Return every record below exactly; leave out the images.

Stored data >>
►
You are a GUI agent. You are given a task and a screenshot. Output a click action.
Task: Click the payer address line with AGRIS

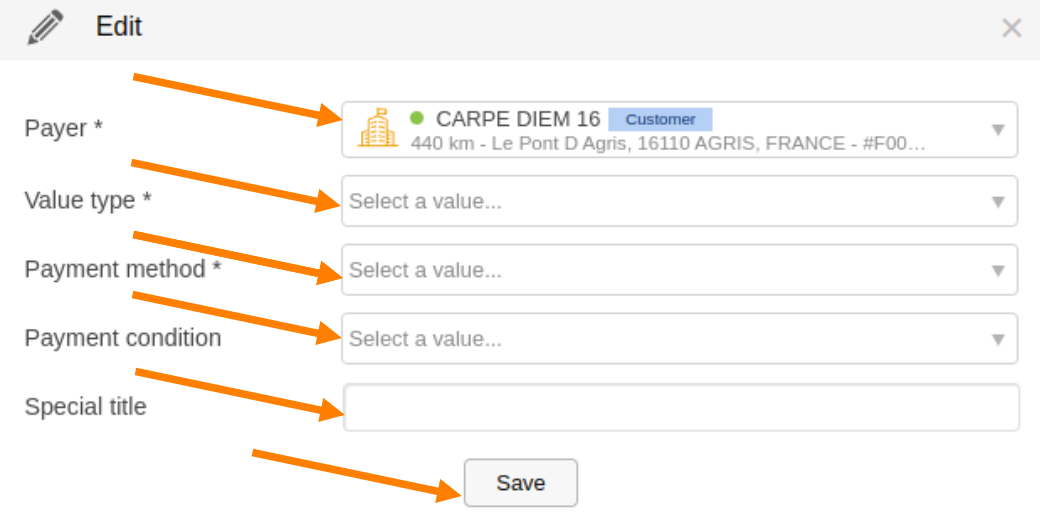tap(668, 143)
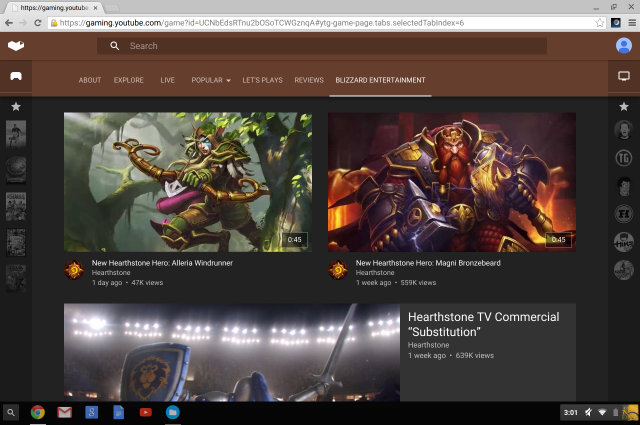Open the Gmail icon in the taskbar
640x425 pixels.
pyautogui.click(x=64, y=412)
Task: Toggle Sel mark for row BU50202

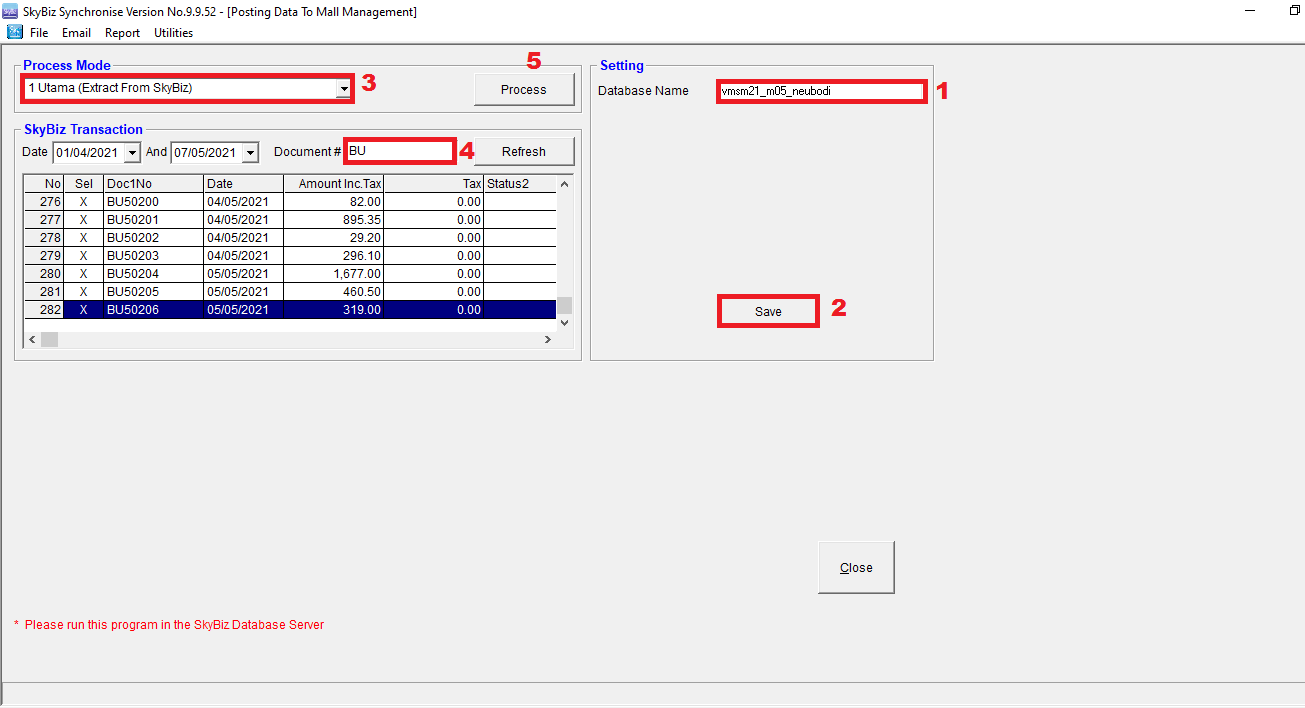Action: pyautogui.click(x=83, y=238)
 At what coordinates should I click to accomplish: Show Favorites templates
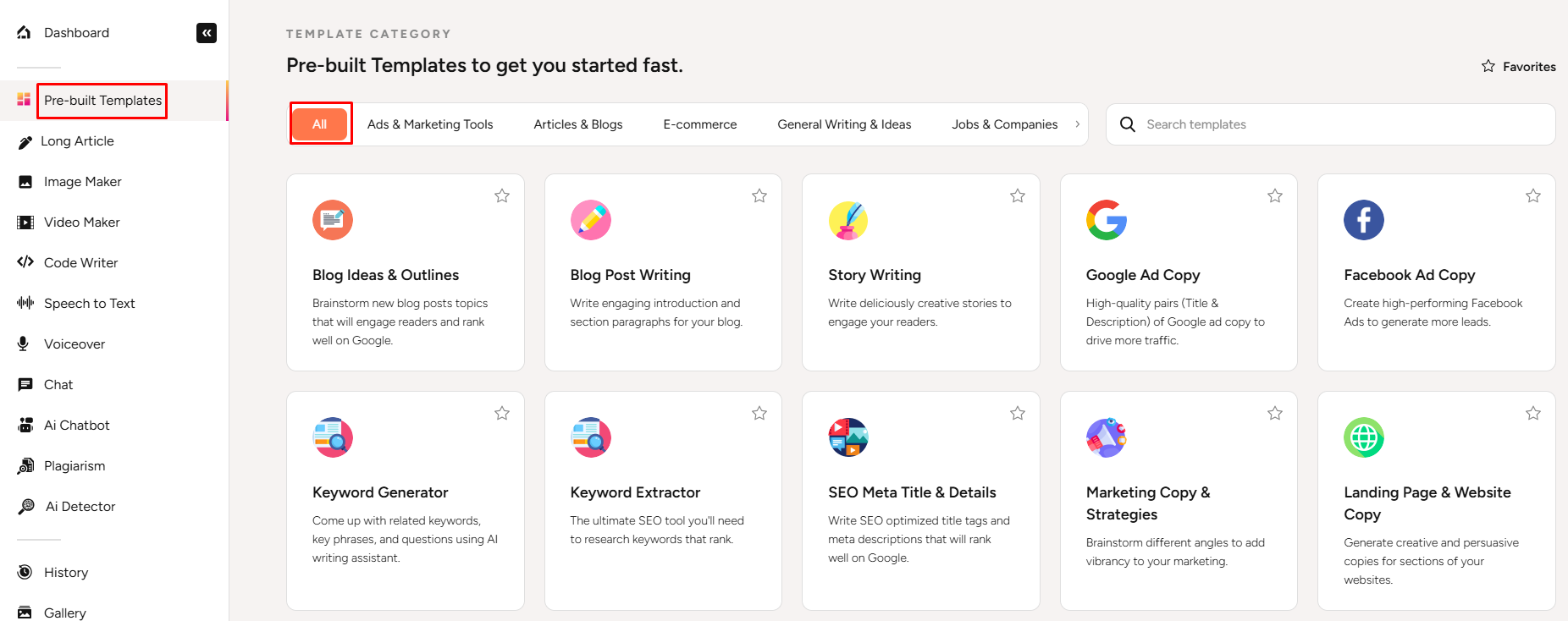pyautogui.click(x=1519, y=67)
◄
Response box >>
You are a GUI agent. You are given a task and a screenshot. Output a click action.
Task: Click the payer address line with AGRIS

tap(668, 143)
Open the Gmail icon in the taskbar
640x425 pixels.
pyautogui.click(x=64, y=412)
Task: Toggle Sel mark for row BU50202

Action: pyautogui.click(x=83, y=238)
 At what coordinates should I click to accomplish: Show Favorites templates
pyautogui.click(x=1519, y=67)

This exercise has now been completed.